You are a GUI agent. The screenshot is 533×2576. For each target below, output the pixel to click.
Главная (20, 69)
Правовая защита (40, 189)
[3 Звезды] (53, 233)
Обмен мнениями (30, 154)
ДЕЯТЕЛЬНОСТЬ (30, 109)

———

To do:
Output every entry again, exactly as given.

Expected output:
You are a GUI agent. The screenshot is 533×2576. For each target below, output the pixel to click.
Главная (20, 69)
Правовая защита (40, 189)
[3 Звезды] (53, 233)
Обмен мнениями (30, 154)
ДЕЯТЕЛЬНОСТЬ (30, 109)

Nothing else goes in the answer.